La tradición también genera ingresos para vendedores y trabajadores que aprovechan estas fechas para incrementar sus ventas y servicios.
En el Cementerio General de Tegucigalpa, Erlinda Corea destacó la importancia de mantener viva la memoria de los familiares fallecidos.
“Es importante visitar aquí para que no se pierdan donde descansa cada ser querido”, afirmó, señalando que lleva más de 25 años acudiendo con su familia a los camposantos.
La jornada también dinamiza la economía local. Vendedores de flores naturales y artificiales, así como trabajadores que restauran lápidas, limpian maleza y pintan mausoleos, encuentran en estas fechas una oportunidad para generar ingresos.
Sonia Moncada, de Valle de Ángeles, comentó que ha seguido la tradición familiar y que las ventas han sido buenas este año.

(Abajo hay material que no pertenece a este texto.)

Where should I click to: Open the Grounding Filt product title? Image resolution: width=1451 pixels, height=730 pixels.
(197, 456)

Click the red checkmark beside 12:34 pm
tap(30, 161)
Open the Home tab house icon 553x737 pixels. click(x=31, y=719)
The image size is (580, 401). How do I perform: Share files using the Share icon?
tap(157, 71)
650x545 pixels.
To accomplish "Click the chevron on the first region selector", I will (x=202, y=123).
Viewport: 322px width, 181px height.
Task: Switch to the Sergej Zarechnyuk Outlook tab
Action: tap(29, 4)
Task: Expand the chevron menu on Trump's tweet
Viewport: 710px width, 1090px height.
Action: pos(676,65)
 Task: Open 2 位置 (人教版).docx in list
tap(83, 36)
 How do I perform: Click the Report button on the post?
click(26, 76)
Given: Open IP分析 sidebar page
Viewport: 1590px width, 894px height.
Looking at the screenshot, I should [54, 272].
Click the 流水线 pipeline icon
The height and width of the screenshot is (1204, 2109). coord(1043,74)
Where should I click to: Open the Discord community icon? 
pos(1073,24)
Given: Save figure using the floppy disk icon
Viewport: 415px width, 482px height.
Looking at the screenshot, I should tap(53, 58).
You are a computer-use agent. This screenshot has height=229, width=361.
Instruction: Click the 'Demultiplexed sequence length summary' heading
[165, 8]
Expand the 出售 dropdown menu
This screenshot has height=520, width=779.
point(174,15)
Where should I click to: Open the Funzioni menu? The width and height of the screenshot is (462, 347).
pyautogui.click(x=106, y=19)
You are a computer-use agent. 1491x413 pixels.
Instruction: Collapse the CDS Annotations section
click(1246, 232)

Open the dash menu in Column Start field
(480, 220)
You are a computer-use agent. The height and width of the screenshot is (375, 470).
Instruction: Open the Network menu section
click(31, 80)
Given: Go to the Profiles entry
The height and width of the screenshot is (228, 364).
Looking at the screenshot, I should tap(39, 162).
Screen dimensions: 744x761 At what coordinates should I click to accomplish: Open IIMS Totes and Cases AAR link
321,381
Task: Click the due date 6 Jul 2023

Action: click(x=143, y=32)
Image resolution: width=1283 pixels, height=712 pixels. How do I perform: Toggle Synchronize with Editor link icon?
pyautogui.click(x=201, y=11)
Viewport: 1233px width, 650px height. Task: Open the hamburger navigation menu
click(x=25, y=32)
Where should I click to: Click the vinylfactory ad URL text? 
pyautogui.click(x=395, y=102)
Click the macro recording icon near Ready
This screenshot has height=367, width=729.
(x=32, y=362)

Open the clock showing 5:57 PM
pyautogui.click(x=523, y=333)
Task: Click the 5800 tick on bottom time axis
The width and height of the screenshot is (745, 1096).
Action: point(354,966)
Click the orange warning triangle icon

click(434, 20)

Por motivos de higiene y conservación, muchas familias optan por flores artificiales, que duran más y evitan la proliferación de insectos.
La costumbre de visitar los cementerios se mantiene viva en todo el país, incluso en comunidades que fueron gravemente afectadas por desastres naturales.
A pesar de los retos históricos y las limitaciones de espacio en camposantos como el de Tegucigalpa, la conmemoración del Día de los Difuntos sigue siendo un momento de recuerdo, homenaje y unión familiar, donde los hondureños celebran la vida de quienes ya partieron y mantienen viva su memoria.